Des cinq devoirs de la vie civile, le plus important, et celui qui tient le premier rang entre tous les autres, c’est l’obéissance et le respect qu’un fils doit à ses parents. La raison en est bien naturelle : sans mes parents je ne serais point ; je leur dois tout ce que je suis : sans parler de ce qu’une mère a à souffrir de peines et d’incommodités durant sa grossesse ; du danger continuel où sa vie est exposée durant ses couches ; de quoi est-elle continuellement occupée ? N’est-ce pas du soin de son enfant ? Elle n’a de joie que quand elle le voit rire : s’il pleure, elle accourt aussitôt, pour savoir ce qui le fait pleurer : s’il est malade, elle est plongée dans la tristesse : s’il paraît sentir du froid, elle s’empresse à le couvrir : s’il a faim, elle lui donne promptement à manger : s’il veut marcher, elle le conduit elle-même par la main : s’il se salit, elle le nettoie, sans que l’odeur la plus insupportable lui soit désagréable, ou lui cause le moindre dégoût : reçoit-elle quelques douceurs ? Elle en fait part à l’instant à ce cher fils, et elle se croit bien payée de son attention, si elle en peut tirer un léger souris : enfin rien n’égale les soins d’une mère : aussi dit-on qu’on ne peut pas imaginer de plus grands bienfaits, que ceux dont on est redevable aux parents. Un bon fils doit donc reconnaître une partie de ces bienfaits, en leur rendant toute l’obéissance et les services, dont il est capable.
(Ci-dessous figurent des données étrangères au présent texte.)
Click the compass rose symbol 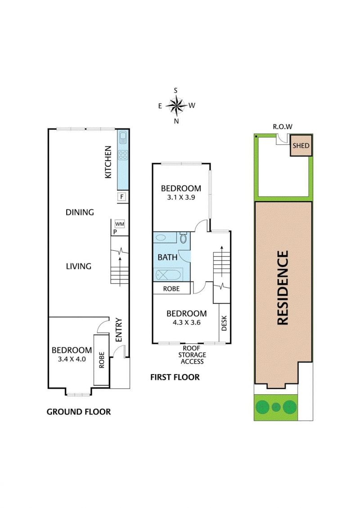tap(176, 106)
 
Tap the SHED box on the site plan tap(301, 146)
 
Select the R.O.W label tap(283, 127)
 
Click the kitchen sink tap(123, 138)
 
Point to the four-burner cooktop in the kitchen tap(123, 155)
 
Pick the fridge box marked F tap(122, 196)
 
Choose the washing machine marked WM tap(120, 223)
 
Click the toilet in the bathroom tap(184, 238)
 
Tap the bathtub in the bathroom tap(168, 275)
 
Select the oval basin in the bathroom tap(162, 238)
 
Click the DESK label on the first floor tap(224, 323)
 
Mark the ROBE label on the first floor tap(171, 288)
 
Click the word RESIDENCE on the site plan tap(283, 288)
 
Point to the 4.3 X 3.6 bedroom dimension tap(186, 322)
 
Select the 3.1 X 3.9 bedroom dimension tap(181, 197)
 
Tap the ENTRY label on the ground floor tap(119, 330)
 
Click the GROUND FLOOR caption tap(79, 412)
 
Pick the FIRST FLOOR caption tap(175, 377)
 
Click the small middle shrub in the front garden tap(276, 407)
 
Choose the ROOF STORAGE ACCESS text tap(192, 355)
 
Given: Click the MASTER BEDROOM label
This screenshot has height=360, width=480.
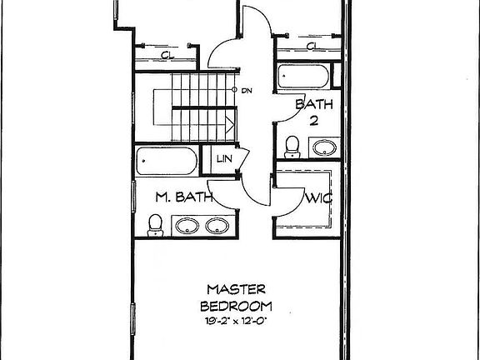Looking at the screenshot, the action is [236, 298].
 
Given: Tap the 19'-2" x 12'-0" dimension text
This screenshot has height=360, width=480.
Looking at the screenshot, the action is [236, 321].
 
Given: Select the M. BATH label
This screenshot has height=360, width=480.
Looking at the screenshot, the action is [184, 197].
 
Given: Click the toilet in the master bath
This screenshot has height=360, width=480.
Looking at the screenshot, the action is [155, 225].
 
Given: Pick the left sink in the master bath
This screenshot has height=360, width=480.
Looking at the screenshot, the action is [187, 226].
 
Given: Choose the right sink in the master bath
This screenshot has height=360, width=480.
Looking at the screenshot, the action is [218, 226].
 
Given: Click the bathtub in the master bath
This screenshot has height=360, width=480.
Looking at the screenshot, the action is [167, 161].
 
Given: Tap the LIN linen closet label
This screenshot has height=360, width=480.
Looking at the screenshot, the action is [224, 159].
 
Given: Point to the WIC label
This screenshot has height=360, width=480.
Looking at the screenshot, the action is [319, 198].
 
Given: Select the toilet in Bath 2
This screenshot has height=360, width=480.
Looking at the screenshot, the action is [292, 148].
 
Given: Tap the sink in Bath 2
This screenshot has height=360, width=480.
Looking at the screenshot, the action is [324, 148].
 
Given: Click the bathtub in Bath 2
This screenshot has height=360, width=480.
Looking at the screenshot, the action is [303, 76].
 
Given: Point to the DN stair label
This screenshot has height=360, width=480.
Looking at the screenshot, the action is [247, 91].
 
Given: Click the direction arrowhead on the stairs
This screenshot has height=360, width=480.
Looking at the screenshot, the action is [230, 125].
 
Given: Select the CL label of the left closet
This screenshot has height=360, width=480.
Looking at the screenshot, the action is [168, 55].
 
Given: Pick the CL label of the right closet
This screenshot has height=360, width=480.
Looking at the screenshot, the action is [312, 46].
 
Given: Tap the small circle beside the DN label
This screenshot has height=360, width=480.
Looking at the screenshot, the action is [234, 90].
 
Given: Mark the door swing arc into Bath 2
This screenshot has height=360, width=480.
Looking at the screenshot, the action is [297, 114].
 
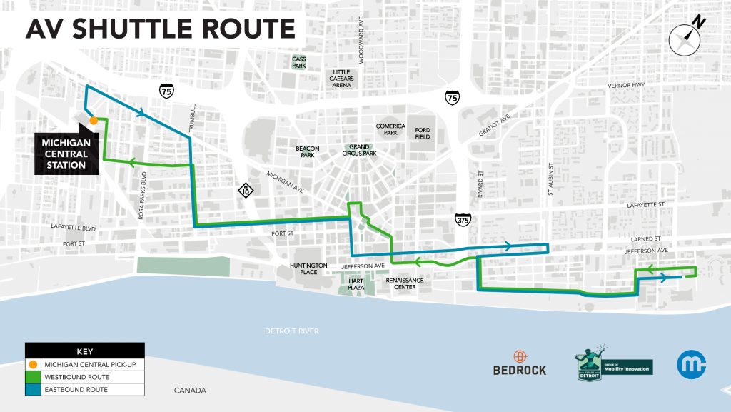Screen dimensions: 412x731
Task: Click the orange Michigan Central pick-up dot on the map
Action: (x=94, y=121)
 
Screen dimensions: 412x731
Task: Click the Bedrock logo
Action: (x=520, y=363)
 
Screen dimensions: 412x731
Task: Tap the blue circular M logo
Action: (x=691, y=365)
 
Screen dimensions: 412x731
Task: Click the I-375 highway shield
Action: (x=462, y=220)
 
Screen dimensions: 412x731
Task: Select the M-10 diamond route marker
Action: (x=246, y=191)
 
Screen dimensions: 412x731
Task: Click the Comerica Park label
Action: (x=390, y=129)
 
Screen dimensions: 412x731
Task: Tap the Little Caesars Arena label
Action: (x=342, y=79)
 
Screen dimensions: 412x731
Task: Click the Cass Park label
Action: (x=298, y=62)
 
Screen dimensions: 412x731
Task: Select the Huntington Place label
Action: (x=308, y=268)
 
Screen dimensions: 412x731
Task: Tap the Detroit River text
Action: (x=291, y=331)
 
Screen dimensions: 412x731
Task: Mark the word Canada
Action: (x=190, y=391)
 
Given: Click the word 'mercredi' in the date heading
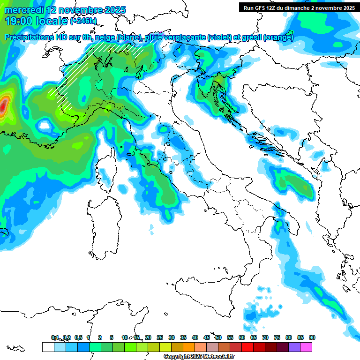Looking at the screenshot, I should click(x=23, y=10).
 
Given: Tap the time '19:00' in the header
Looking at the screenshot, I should click(x=18, y=21).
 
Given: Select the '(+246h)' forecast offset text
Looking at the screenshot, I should click(x=83, y=21).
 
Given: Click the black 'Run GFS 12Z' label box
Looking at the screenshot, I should click(x=299, y=8).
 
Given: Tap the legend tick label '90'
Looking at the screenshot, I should click(x=312, y=338).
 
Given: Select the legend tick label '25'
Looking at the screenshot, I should click(x=160, y=338).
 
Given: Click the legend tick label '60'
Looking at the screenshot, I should click(x=242, y=338).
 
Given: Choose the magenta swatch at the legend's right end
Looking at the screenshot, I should click(x=306, y=347).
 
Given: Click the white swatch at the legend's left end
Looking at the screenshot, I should click(x=48, y=347).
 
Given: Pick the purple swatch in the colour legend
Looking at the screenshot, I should click(x=294, y=347).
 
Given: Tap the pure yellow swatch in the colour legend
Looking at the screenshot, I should click(x=165, y=347).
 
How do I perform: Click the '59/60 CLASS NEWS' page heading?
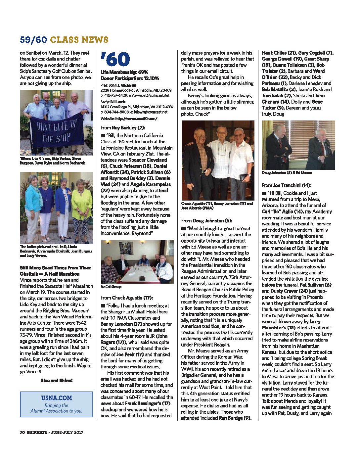pos(64,40)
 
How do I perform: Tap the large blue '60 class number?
pos(115,60)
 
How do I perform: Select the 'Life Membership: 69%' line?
pos(124,72)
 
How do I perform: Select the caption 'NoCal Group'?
pos(111,287)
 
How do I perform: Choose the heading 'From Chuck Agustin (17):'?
pos(127,298)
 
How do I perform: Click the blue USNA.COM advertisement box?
pos(56,404)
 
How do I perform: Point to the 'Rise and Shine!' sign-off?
pos(56,381)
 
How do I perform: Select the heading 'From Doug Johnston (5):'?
pos(206,221)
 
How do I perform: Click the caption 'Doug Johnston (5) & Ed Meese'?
pos(287,173)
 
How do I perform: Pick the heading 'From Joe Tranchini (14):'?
pos(286,185)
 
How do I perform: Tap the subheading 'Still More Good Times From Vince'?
pos(55,268)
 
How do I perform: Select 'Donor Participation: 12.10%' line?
pos(130,78)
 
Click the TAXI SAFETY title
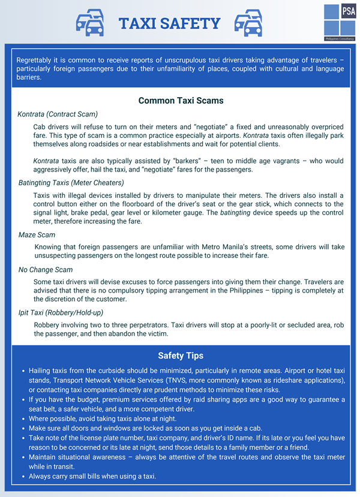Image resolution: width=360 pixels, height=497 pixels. coord(169,23)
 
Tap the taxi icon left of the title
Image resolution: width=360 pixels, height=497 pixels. coord(89,23)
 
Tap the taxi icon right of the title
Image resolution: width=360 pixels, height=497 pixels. coord(248,23)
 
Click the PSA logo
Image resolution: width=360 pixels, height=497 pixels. coord(339,21)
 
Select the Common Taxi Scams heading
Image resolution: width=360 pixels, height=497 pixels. coord(181,101)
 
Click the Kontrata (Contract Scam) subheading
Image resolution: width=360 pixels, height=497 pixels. coord(58,114)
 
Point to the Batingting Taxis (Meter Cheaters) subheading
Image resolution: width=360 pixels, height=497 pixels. coord(71,183)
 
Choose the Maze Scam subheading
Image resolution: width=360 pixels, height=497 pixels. coord(37,235)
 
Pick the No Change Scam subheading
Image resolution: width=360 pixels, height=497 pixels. coord(46,270)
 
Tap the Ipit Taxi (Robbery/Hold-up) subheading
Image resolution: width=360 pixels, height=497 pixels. coord(61,312)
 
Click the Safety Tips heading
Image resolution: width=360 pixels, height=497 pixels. coord(181,356)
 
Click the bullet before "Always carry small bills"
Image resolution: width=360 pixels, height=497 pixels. coord(23,477)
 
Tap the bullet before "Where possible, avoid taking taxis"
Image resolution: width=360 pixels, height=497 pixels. coord(23,419)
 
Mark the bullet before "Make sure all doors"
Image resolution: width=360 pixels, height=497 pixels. coord(23,429)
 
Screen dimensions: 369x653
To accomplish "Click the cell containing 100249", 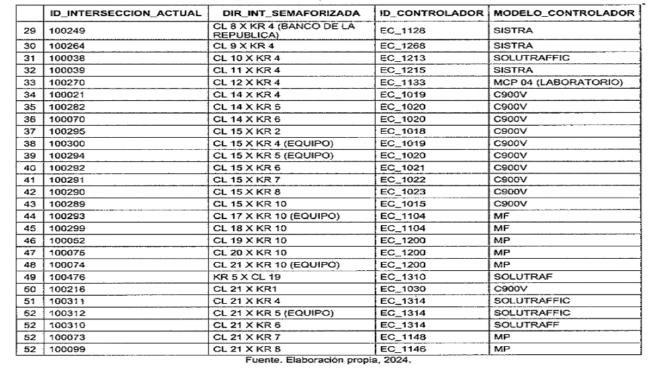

Quand il s’agit de bien élever les enfants, l’on ne saurait s’y prendre trop tôt, surtout lorsque leur esprit commence à s’ouvrir. Alors s’il se présente quelque chose qui ait vie, ou qui se meuve, ne fût-ce qu’un vil insecte, un arbrisseau, une plante de nulle utilité, avertissez-les de ne leur faire aucun tort : par là vous cultivez, et vous entretenez en eux ce sentiment de bonté et de douceur, qu’ils ont reçu de la nature.

S’il vient à la maison une personne de distinction ou d’un grand âge, un parent, un ami, instruisez vos enfants à leur marquer du respect à leur manière : c’est ainsi que vous les formez aux bienséances et à la civilité, dont ils ont déjà les principes au-dedans d’eux-mêmes : quelquefois une réponse un peu sèche, lorsqu’ils parlent ou rient mal à propos, sert à les maintenir dans la modestie et la droiture. Pour peu qu’on leur trouve l’esprit brouillon et querelleux, il faut les reprendre d’un air et avec des paroles sévères, mais sans les frapper par aucun mouvement de colère : une conduite si violente aigrirait encore davantage leur naturel, et les rendrait plus bouillants et plus précipités.

J’ai accoutumé de dire, si le père traite bien son fils, le fils se comportera bien à l’égard de son père ; mais si le père n’est pas tel qu’il doit être, le fils ne doit manquer en rien à ses devoirs : il doit être comme un autre Chun, dont les cris et les larmes demandaient sans cesse au Ciel des bénédictions pour un père, qui semblait ne lui avoir donné la vie que pour le tourmenter.


  1. La loi de la Chine ne permet pas à une fille d'épouser son parent paternel, et de la même tige masculine, fût-ce dans le degré le plus éloigné, et cette loi ne souffre point de dispense.
  2. Le Philosophe parle ici selon les folles idées du peuple, dont il se moque ailleurs. Ces divinités sont Cheou, le génie du grand âge ; Lou, le génie des dignités, Ru, le génie des richesses.